Джаред бы сейчас испачкал свои штаны похлеще, чем в тот раз, когда мы впервые взломали доступ к бесплатному порноканалу из Либертина.

– Яна тоже прикована к инвалидному креслу. С тех пор, как ей исполнилось двадцать пять. Она родилась с редким неврологическим расстройством, известным как «синдром Келлера», которое начало проявляться в позднеподростковом возрасте. В конце концов болезнь обездвижила ее. Когда она представила свой МыслеЧип™ в 2032 году, ее целью было помочь людям, которых парализовало по причине болезни или старости. – На этот раз, когда он улыбнулся, было больше похоже, что он морщится. – Но со временем, кажется, ее амбиции стали только расти. Или, быть может, они были большими все это время. – Он едва дернулся, чтобы вывести на окна новое изображение, старое двухмерное видео, настолько мозаичное, что мне пришлось зажмуриться, чтобы поймать его в фокус. – Это съемка 2038 года, ее последнее публичное выступление. Ей было всего тридцать два, но она уже стала миллиардером дюжину раз.

Яна Рафикова выглядела ужасно, и дело было не только в разрешении. На необъятной и пустой сцене она казалась человеком, сброшенным с высоты, покалеченным по пути вниз, случайно упавшим в прожекторы. Ее ноги были болезненно худыми, как у ребенка, а позвоночник был до того искривлен, что голова впритык прижималась к плечу. Ей пришлось говорить через голосовой аппарат, и все, что я мог разобрать, прежде чем начался перевод, было невнятным шамканьем.

Но затем, спустя долю секунды, реконфигурация ее голоса прогремела по офису Бернхема из окружности скрытых динамиков так громко и чисто, что я аж подпрыгнул.

– Мы все рабы, – сказала она, и невидимая толпа одобрительно зашумела. Волосы на моих руках встали дыбом. – Мы прикованы к телам, которые предают нас. Я прошу свободы, не больше и не меньше.

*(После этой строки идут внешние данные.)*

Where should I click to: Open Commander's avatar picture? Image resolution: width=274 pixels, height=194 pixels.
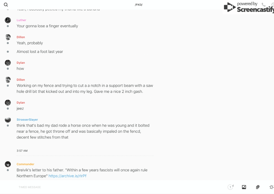click(x=8, y=164)
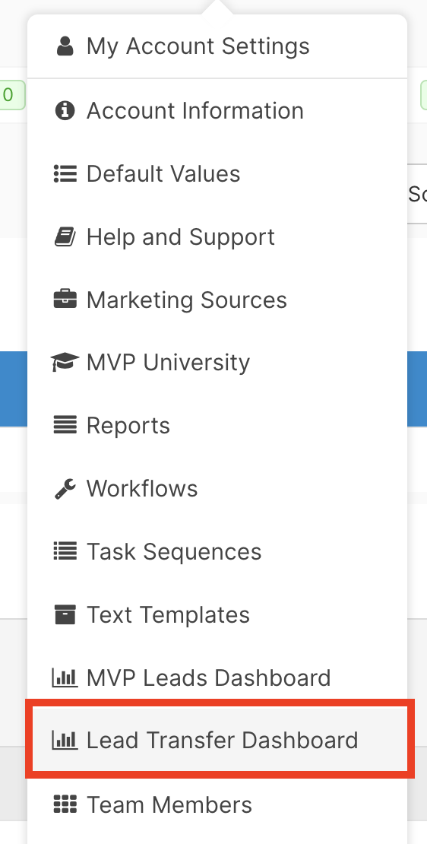Open the Team Members page
427x844 pixels.
(x=217, y=804)
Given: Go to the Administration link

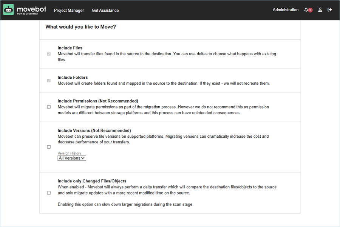Looking at the screenshot, I should click(286, 10).
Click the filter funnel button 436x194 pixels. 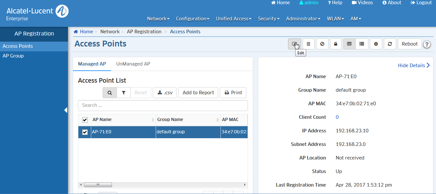pos(124,93)
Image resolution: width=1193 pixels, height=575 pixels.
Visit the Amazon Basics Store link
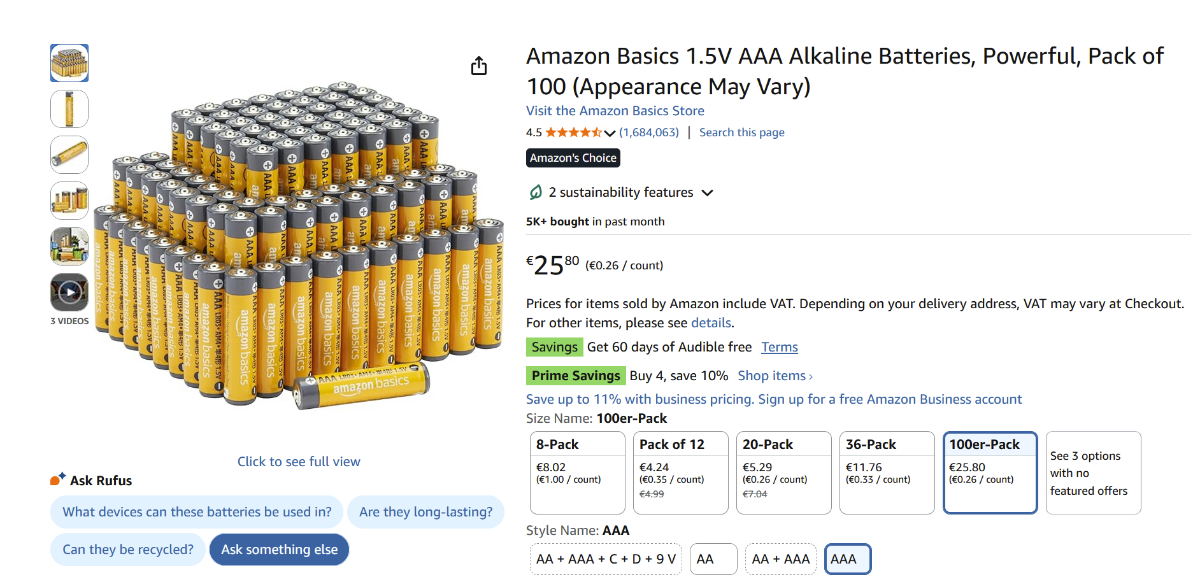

Толпа оглушительно ревела – люди скандировали ее имя, топали ногами, казалось, стекались со всех углов офиса Бернхема; она росла с волнами звука, звенящего из теней.

Внезапно видео оборвалось, и взору открылся вид на Кранч 407 – на этот раз реальный вид. За то короткое время, что я находился в Первом Централе, разразилась пыльная буря, которая оставила осадок на оконных стеклах.

– Мы потеряли ее след в первые десятилетия после распада, – сказал Бернхем, снова подъезжая чуть ближе. Я не мог не задаться вопросом, отчего он оказался прикован к креслу и как долго Федеральная Корпорация транслировала его тело в голографической форме. – Мы предполагали, что она мертва: боевые действия на линии фронта с тем, что впоследствии стало Российской Федерацией, были особенно кровопролитными, и она была в полудюжине списков на уничтожение из-за прямых связей с Кремлем. Мы предположили, что оригинальная технология МыслеЧипа™ умерла вместе с ней, и потому разработали свои собственные пиратские копии, хотя это заняло у нас еще десятилетие. Рафикова, может, и гений, но она пропустила несколько важных уроков в детстве; один из них гласит, что важно уметь делиться. Все, что она когда-либо производила или разрабатывала, строго охраняется от копирования или пиратства. На самом деле еще до того, как она произвела фурор своим МыслеЧипом™, она была известна тем, что изобрела саморазрушающийся код, спроектированный самоуничтожаться при атаке, проникновении, изменении или даже копировании внешними серверами.

– Умно, – сказал я.

– К несчастью, – резко поправил он меня, – несколько лет назад до нашего Отдела по делам потребителей, – он немного помедлил, как будто иначе я не смог бы догадаться, что ОДП был Разведывательным подразделением Федеральной Корпорации, – дошли слухи об экспериментальном программном обеспечении, самом что ни на есть незаконном, поставляемом из Российской Федерации, которое позволяет мозгу общаться не только со смартобъектами, но и с другими мозгами напрямую.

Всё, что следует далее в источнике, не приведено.